Il sudafricano Greg Mill nel suo recente saggio “Why Africa is poor?” si domanda perché oltre mezzo secolo dopo la fine delle colonie (con l’eccezione di pochissimi, fra cui il Mozambico dove i portoghesi se ne sono andati nel 1974) la maggior parte dei paesi africani è rimasta in miseria.

Perché un continente che siede sui più immensi giacimenti minerari del pianeta, diamanti, oro, platino, uranio, ferro, cobalto, bauxite (tutta la tavola degli elementi chimici è nel ventre del continente nero), con un enorme potenziale agricolo vive per lo più al di sotto della soglia di povertà?

Perché nonostante da decenni si inviino capitali ed aiuti alimentari nulla cambia?

Perché, invece, i paesi asiatici, in meno della metà del tempo e con assai meno risorse sono divenuti le “Tigri” del sistema economico mondiale? La risposta è un rammarico dell’autore per la più grande occasione perduta.

L’Africa non è stata capace di eliminare i suoi contrasti, le sue faide tribali, il suo retaggio culturale che accetta come inevitabile lo strazio di molti e la felicità di pochissimi. A volte di uno solo. I presidenti africani hanno appreso dai colonialisti: la razzìa come unico metodo.

Il potere ha cambiato colore della pelle, non il modo di pensare. Ancor meno il modo di agire. Il prodotto interno di un paese, per quanto povero, è sempre molto, moltissimo denaro. Cent’anni fa finiva nelle casse della Corona di qualche regno europeo. Oggi sui conti correnti svizzeri del “Presidente” di turno. È la logica del capo tribù dal tempo dei primi esploratori alla ricerca delle sorgenti del Nilo: se vuoi passare nelle mie terre devi pagare.
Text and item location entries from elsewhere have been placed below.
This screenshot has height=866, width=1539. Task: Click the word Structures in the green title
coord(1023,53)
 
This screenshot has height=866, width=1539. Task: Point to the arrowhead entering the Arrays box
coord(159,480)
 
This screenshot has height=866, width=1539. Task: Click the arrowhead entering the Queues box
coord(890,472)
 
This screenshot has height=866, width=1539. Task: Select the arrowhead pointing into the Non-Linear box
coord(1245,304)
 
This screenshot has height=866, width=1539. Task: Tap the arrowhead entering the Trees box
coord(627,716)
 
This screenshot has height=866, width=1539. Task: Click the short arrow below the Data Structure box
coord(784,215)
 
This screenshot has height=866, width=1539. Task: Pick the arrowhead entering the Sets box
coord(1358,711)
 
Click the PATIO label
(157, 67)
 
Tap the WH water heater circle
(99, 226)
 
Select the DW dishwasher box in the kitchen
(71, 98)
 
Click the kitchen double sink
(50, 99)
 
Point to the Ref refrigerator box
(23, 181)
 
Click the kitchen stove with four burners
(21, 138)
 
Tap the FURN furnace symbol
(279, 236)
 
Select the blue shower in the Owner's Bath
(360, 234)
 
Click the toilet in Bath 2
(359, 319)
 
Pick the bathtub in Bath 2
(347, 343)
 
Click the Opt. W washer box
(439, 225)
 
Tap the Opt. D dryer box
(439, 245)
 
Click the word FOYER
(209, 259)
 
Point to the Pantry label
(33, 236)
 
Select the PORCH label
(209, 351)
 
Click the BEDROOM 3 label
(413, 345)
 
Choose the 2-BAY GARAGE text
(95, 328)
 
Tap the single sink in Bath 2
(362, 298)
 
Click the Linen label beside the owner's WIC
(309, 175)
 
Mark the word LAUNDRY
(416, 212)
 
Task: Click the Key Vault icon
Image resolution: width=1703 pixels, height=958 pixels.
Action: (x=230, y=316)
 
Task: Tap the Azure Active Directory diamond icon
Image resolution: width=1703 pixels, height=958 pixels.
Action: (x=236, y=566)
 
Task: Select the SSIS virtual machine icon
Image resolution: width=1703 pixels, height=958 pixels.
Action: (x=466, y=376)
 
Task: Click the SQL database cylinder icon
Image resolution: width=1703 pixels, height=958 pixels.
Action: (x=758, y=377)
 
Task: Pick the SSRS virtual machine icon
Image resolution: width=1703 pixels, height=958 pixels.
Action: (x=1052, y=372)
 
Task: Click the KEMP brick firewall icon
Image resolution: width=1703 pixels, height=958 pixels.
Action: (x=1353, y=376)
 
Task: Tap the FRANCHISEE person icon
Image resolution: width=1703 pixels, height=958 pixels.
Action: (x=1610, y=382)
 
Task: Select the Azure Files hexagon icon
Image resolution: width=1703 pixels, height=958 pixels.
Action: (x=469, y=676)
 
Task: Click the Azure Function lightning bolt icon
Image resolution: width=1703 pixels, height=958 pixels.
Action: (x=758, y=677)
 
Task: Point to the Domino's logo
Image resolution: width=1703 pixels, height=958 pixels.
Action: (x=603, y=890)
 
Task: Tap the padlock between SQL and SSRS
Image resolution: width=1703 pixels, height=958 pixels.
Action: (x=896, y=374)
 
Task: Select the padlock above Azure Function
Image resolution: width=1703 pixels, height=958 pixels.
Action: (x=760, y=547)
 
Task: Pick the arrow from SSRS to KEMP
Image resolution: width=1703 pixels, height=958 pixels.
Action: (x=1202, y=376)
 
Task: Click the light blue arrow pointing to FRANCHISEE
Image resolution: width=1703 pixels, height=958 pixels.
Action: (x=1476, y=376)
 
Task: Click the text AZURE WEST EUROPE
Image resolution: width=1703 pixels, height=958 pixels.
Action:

Devi pagare me che sono il capo, non il mio popolo.

Il principale problema dell’economia africana è politico – scrive Greg – E le scelte dei leader prese solo nei loro interessi… Lasciando i paesi in povertà, si assicurano il controllo e il potere“.

C’e’ una teoria complementare dell’antropologo scrittore e fotografo inglese John Reader nel suo monumentale saggio “Africa: Biografia di un continente” (in Italia pubblicato da Mondadori), il quale ritiene cha la maggior parte dei paesi subshariani, per conformazione geografica e territoriale, non abbiano mai sopportato grandi aggregazioni umane. Le risorse sono continue, ma non abbondanti e possono soddisfare solo piccoli gruppi di individui. Più grandi sono le aggregazioni umane, più rapidamente implodono. Il territorio cessa presto di supportarle. Se gli esseri umani insistono, madre natura interviene a sua difesa. Il metodo è la fame, la carestia, l’epidemia. Nuovi virus, nuovi parassiti disgregano le comunità troppo numerose. Che tornano a disperdersi in piccoli gruppi incapaci di progredire collettivamente.

L’insieme di questi elementi tiene il continente africano – terra dai tramonti rosso fuoco come non si vedono da nessuna parte al mondo e dagli spazi sconfinati – sotto scacco e in stato di perenne arretratezza. Ancora per molto?

La speranza starebbe nell’élite emergente che è andata a studiare nelle Università europee e americane. Tuttavia Taye Babeleye, oggi funzionario dell’International Institute of Tropical Agricolture di Ibadan in Nigeria, ricorda con nostalgia il suo villaggio “come una specie di paradiso, un posto dove si sentiva che la vita non sarebbe mai finita. Tra foresta e campi, caldo e pioggia, affetti familiari e senso di libertà”. Taye conitnua a interrogarsi se la globalizzazione farà bene all’Africa o se il continente rimarrà uno scacchiere dove le grandi potenze si giocano le loro partite.